● Source excerpt
[start]
Plaintiff also raises a genuine factual dispute regarding the second element, that she was performing her job satisfactorily at the time of her discharge. For thirty-two years, plaintiff never received a negative performance evaluation. (Garcia Aff. ¶ 5.) The most recent evaluation before the Department discharged plaintiff effusively complimented her, stating, for example: "Orie has a great relationship with the three EBT Specialists she manages, " (Garcia Aff. Ex. A at 4); "A direct result of [her] proactive approach is an improved working relationship with our biggest customer, the Division of Welfare.... I have confidence that Orie will be able to take this customer communication to the next level, " (id. at 5); "Decision making is one of Orie's key strengths. Her intimate knowledge of the EPS system and IBES is a formidable tool when issues arise, " (id.). By the time of her termination, plaintiff had been performing her job as EBT Operations Supervisor to the Department's satisfaction for the ten years she served in that role. (Garcia Aff. ¶ 4.) This showing exceeds the minimal showing required at the prima facie stage. See Aragon v. Republic Silver State Disposal, Inc., 292 F.3d 654, 660 (9th Cir. 2002) (holding that the prima facie showing only requires a "minimal inference" that an employee's job performance was satisfactory and finding that evidence that there were no formal write-ups or disciplinary notices against employee, together with his own positive self-assessment, was sufficient for that inference).

Defendant argues that plaintiff's conduct just prior to her dismissal rendered her unqualified for her position. (Def.'s Mem. at 11.) But defendant did not discover plaintiff's alleged transgressions relating to her email usage until Deputy Director Taylor asked IT to retrieve data from plaintiff's computer. From this fact a reasonable juror could conclude plaintiff's conduct had no impact on plaintiff's work product or her fundamental duties as EBT Operations Supervisor. Furthermore, although plaintiff divulged confidential information to a fellow employee, it is disputed whether this had an impact on her job performance. Disputed material issues of fact exist as to whether plaintiff was satisfactorily performing her job.

Plaintiff has a more difficult time meeting the fourth element of the prima facie showing for her sex discrimination claim, that a similarly situated employee was treated more favorably. "Similarly situated" means "similarly situated in all material respects." See Moran v. Selig, 447 F.3d 748, 755 (9th Cir. 2006) (citing cases). Plaintiff must point to an employee who engaged in conduct of comparable seriousness to hers. Cornwell, 439 F.3d at 1028. Plaintiff points to three white, male comparators: Scott Earle, Seth Wheeler, and Bob Curl. (Compl. ¶¶ 24-26; Def.'s Mem. at 7.)
[end]
● Material provided
[start]
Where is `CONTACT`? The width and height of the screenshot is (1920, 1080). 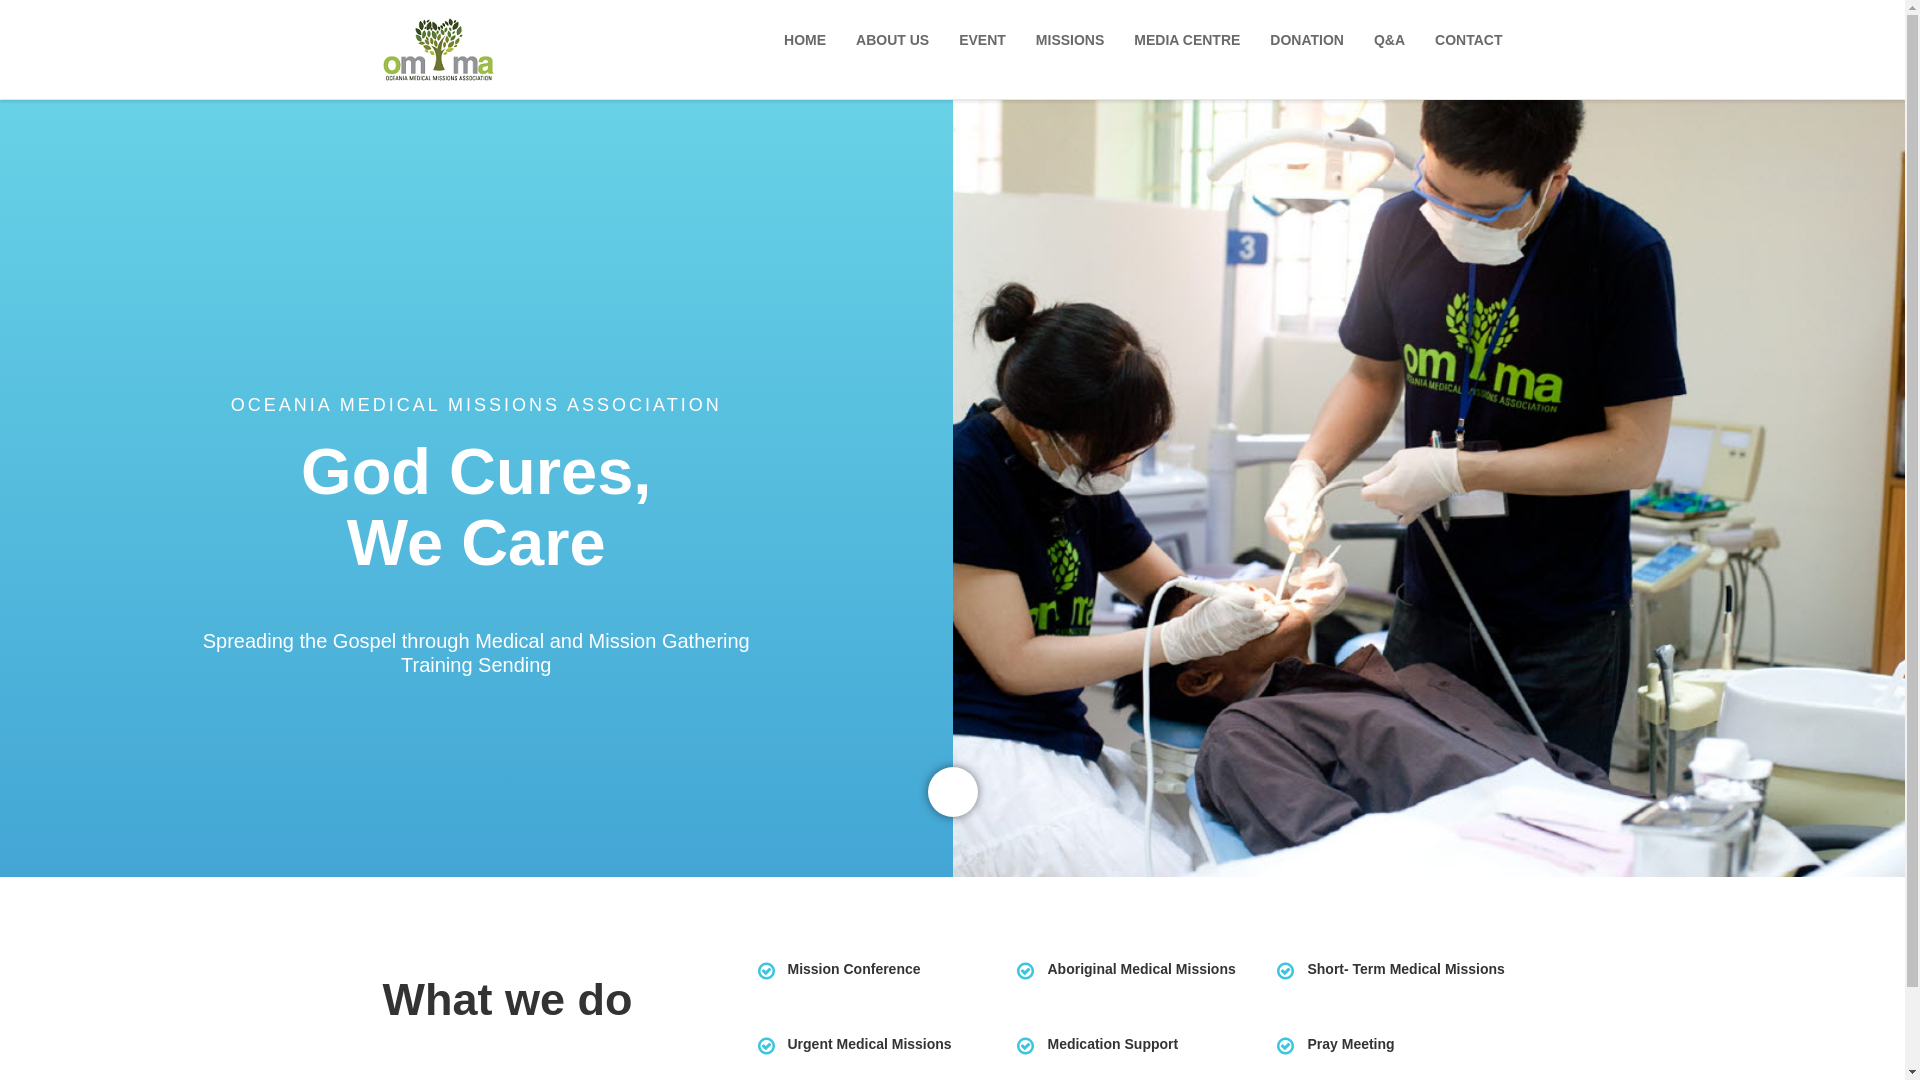
CONTACT is located at coordinates (1474, 40).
[end]
Reproduce, word for word, the stretch of the court opinion excerpt above from "Defendant argues that" through "performing her job.".

Defendant argues that plaintiff's conduct just prior to her dismissal rendered her unqualified for her position. (Def.'s Mem. at 11.) But defendant did not discover plaintiff's alleged transgressions relating to her email usage until Deputy Director Taylor asked IT to retrieve data from plaintiff's computer. From this fact a reasonable juror could conclude plaintiff's conduct had no impact on plaintiff's work product or her fundamental duties as EBT Operations Supervisor. Furthermore, although plaintiff divulged confidential information to a fellow employee, it is disputed whether this had an impact on her job performance. Disputed material issues of fact exist as to whether plaintiff was satisfactorily performing her job.